Обязательно должна быть надежда. Следователь Токарев. История вторая - страница 9
– Кать! – крикнул он. – Иди сюда!
В шелковом халате и тапочках с глазами и ушами кролика, Катя прошла на кухню.
– Были вчера у деда?
– Да, – девушка доставала чашки и насыпала в них кофе. – Будешь?
– Только без сахара, с молоком. И как прошла встреча?
– Нормально.
– Расскажешь?
– Сейчас, кофе сделаю. Юр, я наливаю! Или Пашу подождем? Не будем? – она выставила чашки на стол, достала из холодильника хлеб, колбасу и джем. – А чего рассказывать? Позвонили в дверь, он открыл. Нормальный дедушка, настоящий полковник, гостеприимный, даже не поинтересовался, кто звонит. Я назвалась представителем риелторской фирмы, Юра – адвокатом. Все культурно, спокойно. Зашли, чуть чаю не попили. Сказали – так и так, у нас, то есть у фирмы, которую мы представляем, есть покупатель и предложение заключить с ним договор ренты пожизненного содержания на ну очень выгодных условиях. Всё как обговаривали. Колбасу бери.
– Спасибо. Во сколько приходили?
– Около девяти вечера, в начале десятого, – дополнил отчет подошедший Юра. – Он, когда понял, зачем мы явились, впал в ажитацию. Привет, Эд! Побелел и затрясся весь, словно услышал трансцендентное что-то. Потом его поведение стало совсем девиантным, заверещал в пароксизме колоратурным сопрано что есть мόчи – мол, ни о какой ренте слыхом не слыхивал и ничего такого ему не надо, что милицию сейчас вызовет.

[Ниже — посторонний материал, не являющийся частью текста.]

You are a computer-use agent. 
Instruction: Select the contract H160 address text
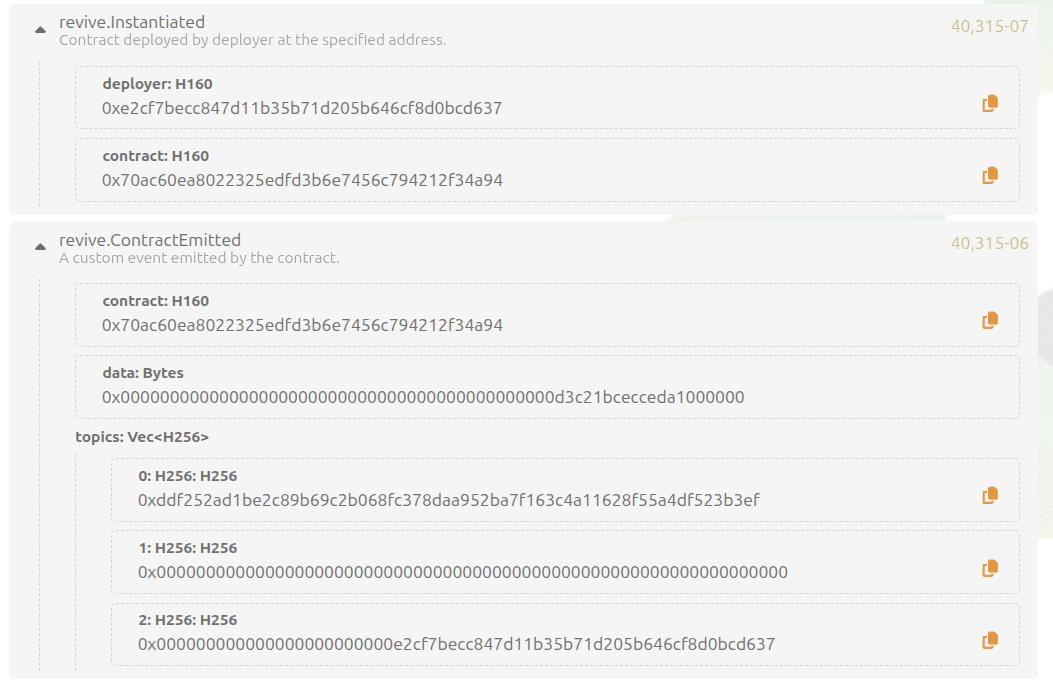click(x=300, y=179)
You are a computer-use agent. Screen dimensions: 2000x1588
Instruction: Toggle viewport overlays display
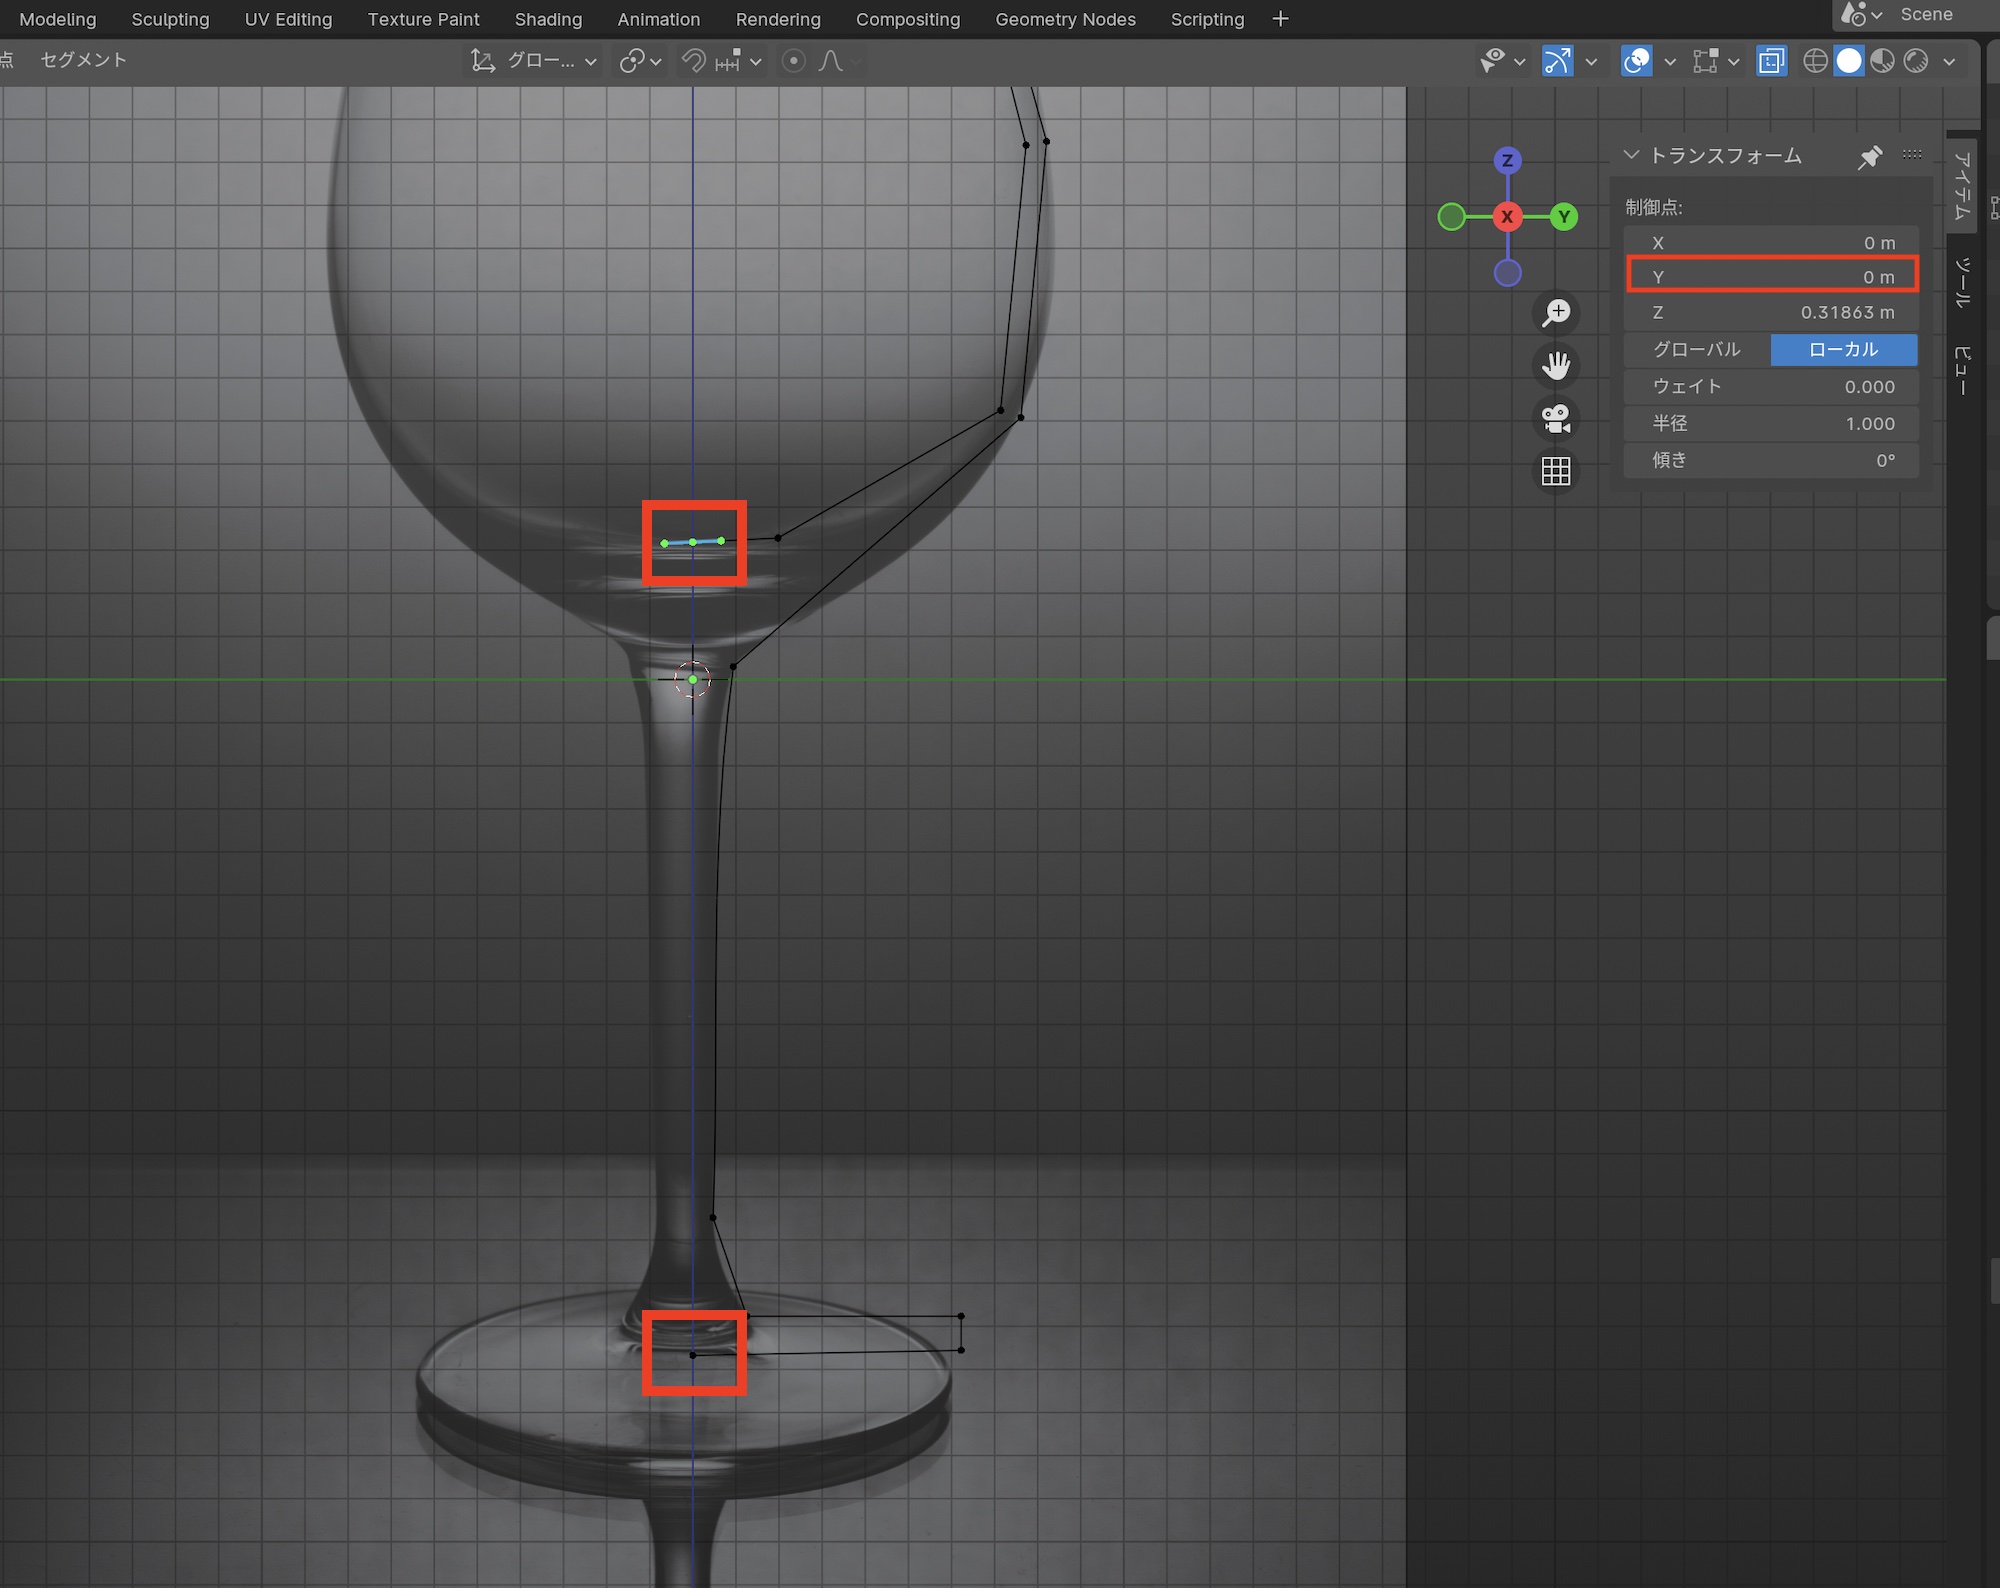(x=1637, y=61)
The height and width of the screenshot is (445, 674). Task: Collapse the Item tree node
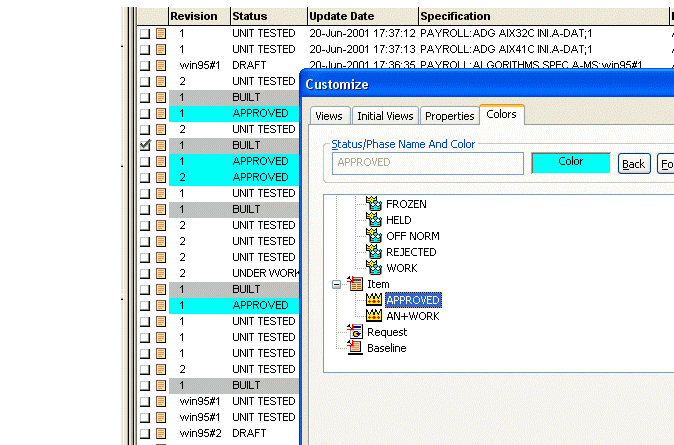click(x=337, y=284)
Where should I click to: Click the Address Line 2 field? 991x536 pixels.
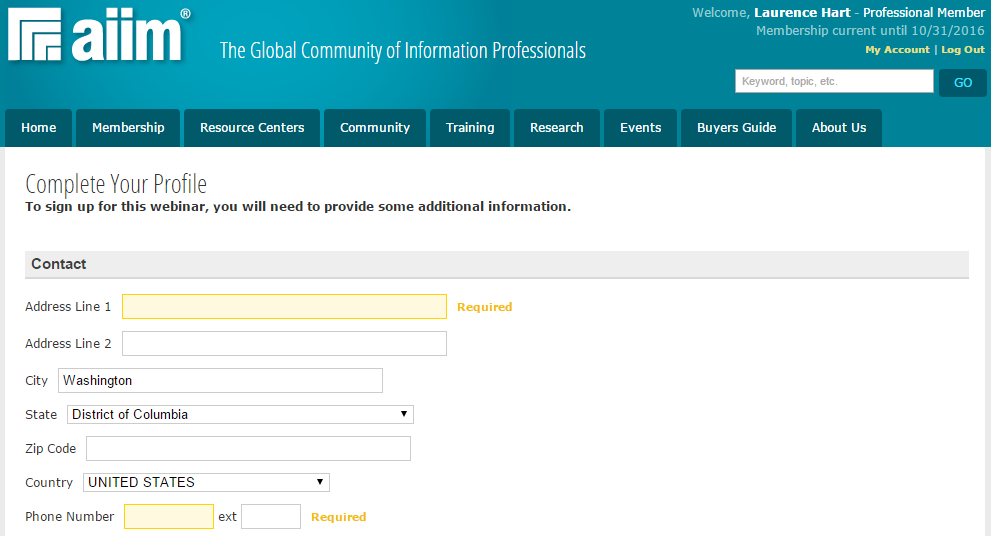coord(284,344)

Неофобия, короче, на почве аберрации. Маровихеры, кричал, убийцы, уходите сейчас же… и так далее.
– Ты можешь нормально говорить? Без аберраций и прочей чепухи.
– Могу.
– Вот спасибо! И что дальше?
– Ну, дальше… Извинились, что напугали. Предельно куртуазно и вежливо, кстати. Сказали, мол, из самых лучших и чистых побуждений, во имя витальности, что зайдем через несколько дней, когда его мнение инверсируется, и ушли.
– Я же просил выражаться культурно.
– Ладно, извини за диффузность. Больше не буду.
– Всё? Больше он ничего не говорил?
– Всё, – подтвердила Катя. – А что еще?
– Да так, – Эдуард задумчиво уставился на очень худого, желтого Юру в огромных роговых очках, отличавшегося еще и отекшим лицом. – Здоров ты жрать – бутерброд за бутербродом, уже пятый заглотил.
– Тебе завидно?
– Юрик, ты работать-то не собираешься?
– А зачем? Нам с Катькой пока хватает. Мы вот сейчас пишем альбом, ты же знаешь, а когда наше дело выгорит, раскрутим его на эти деньги. Как-то не готов я кричать: «Свободная касса». Катька стихи неплохие пишет, я музыку. Сами аранжировки составляем, сами и записываем. Благо инструменты есть и аппаратура.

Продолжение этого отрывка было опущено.